I'm thinking that some of the info toward the end of this thread may help you:
http://www.indianringneck.com/forum/vie ... =2&t=11338
shazza wrote:also do you have any idea how long they live
I read intially they live until 20 years of age... although I've read on this forum that it's between 25 and 30 years.

Ellie.

Re: 10 Steps to a Better Relationship with Your Bird

Posted: Fri Oct 29, 2010 12:44 pm
by shazza
ahh thanks very much for all your help, its good to speak to someone who knows. i will try the things you told me, thanks again shazza :D :)

Re: 10 Steps to a Better Relationship with Your Bird

Posted: Wed Jun 15, 2011 9:43 am
by mahdy
very nice topic , i dun what to say about this great topic u had written

Re: 10 Steps to a Better Relationship with Your Bird

Posted: Wed Jun 22, 2011 10:37 am
by ttBrendaRose
thanks for your post. I posted awhile ago and no one answered me. I feel like you did however and I thank you for that. Makes total sense to me. Sometimes I actually forget my little muffin is afterall...a parrot.

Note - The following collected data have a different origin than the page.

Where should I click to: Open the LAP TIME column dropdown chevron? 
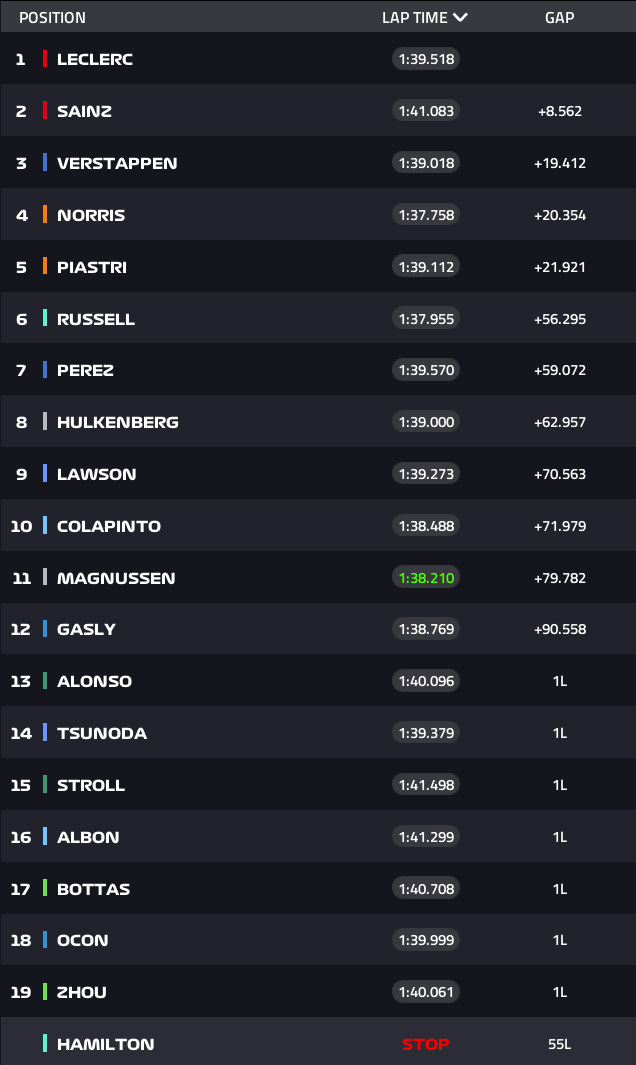pyautogui.click(x=461, y=17)
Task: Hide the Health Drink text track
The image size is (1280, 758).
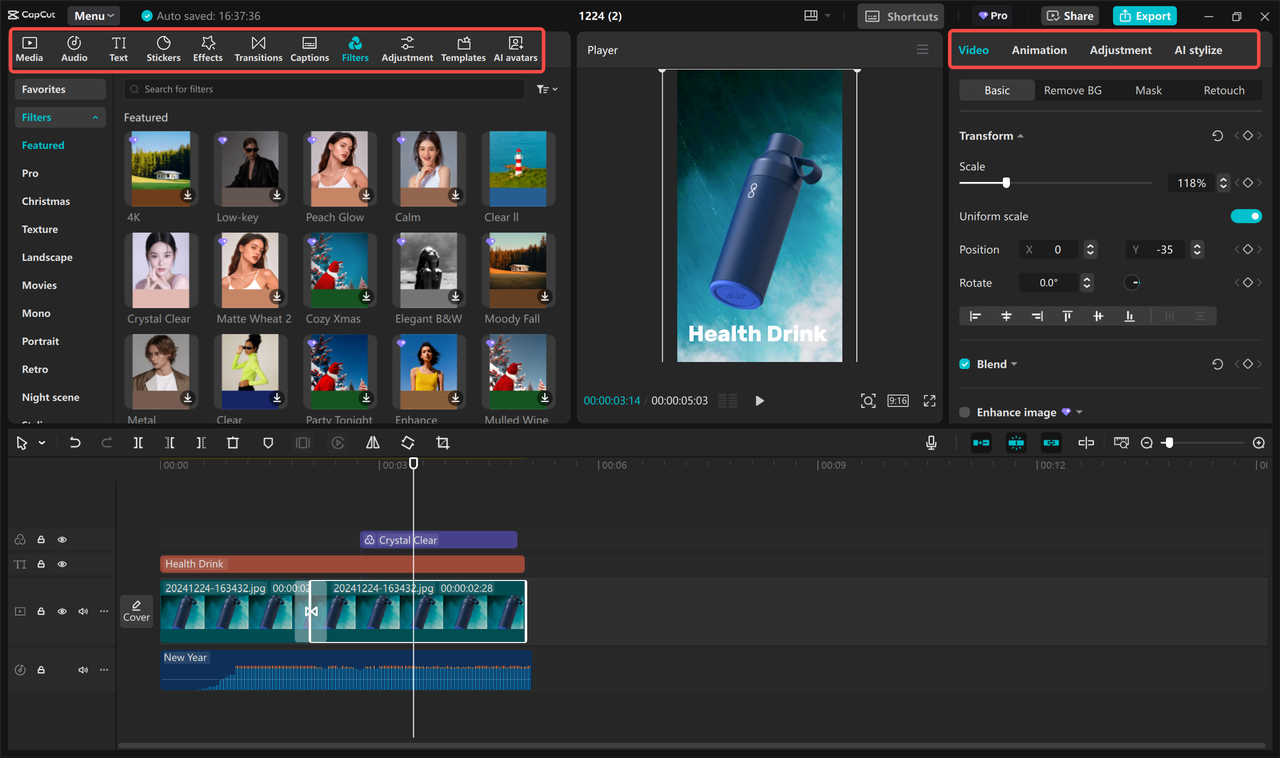Action: (62, 564)
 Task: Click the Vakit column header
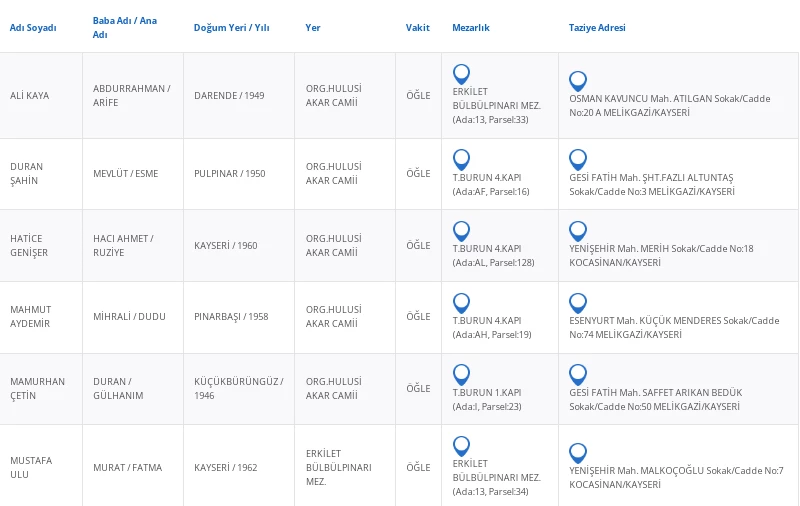(417, 28)
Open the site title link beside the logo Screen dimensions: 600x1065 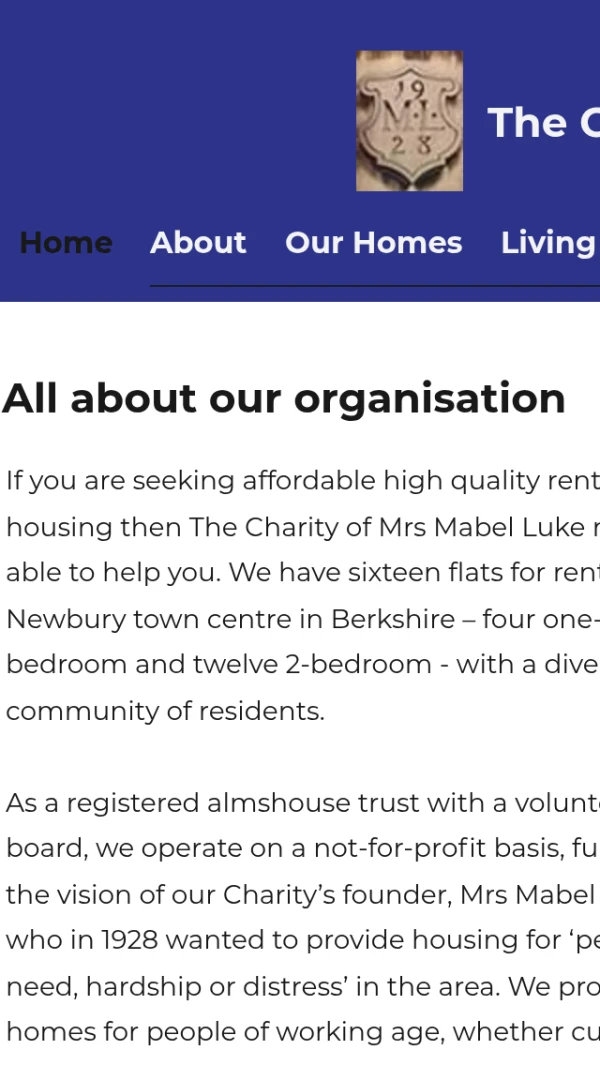coord(543,123)
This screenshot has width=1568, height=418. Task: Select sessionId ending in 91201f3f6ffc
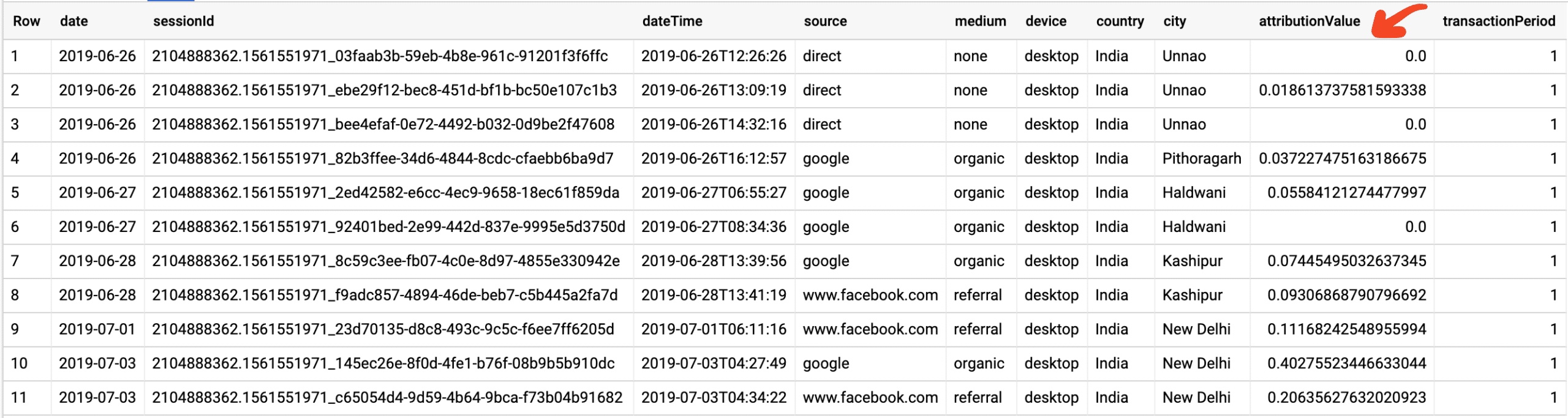(x=380, y=56)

Re: 10 Steps to a Better Relationship with Your Bird

Posted: Fri Jul 01, 2011 6:14 pm
by Blueberrybird
What is the best diet, brand food for a brand new recently weaned to seed baby?

Re: 10 Steps to a Better Relationship with Your Bird

Posted: Wed Jul 20, 2011 3:46 pm
by Blueberrybird
Day 5 and my 3 month old still will not come out of his cage. He will take treats from my hand, but is nippy, I try not to respond, it's hard when you've never been bitten by a bird, his cage is not in a central location, due to a/c vents and lack of windows in central areas. How long should I allow him to isolate himself in his cage before I try something else? Every day when I get home from work, I set a chair next to his cage for 2 hours open cage doors and talk to him. Have perches outside of doors, and tried setting treats at the door, am I just trying to go too fast? He won't even come to the bottom of his cage.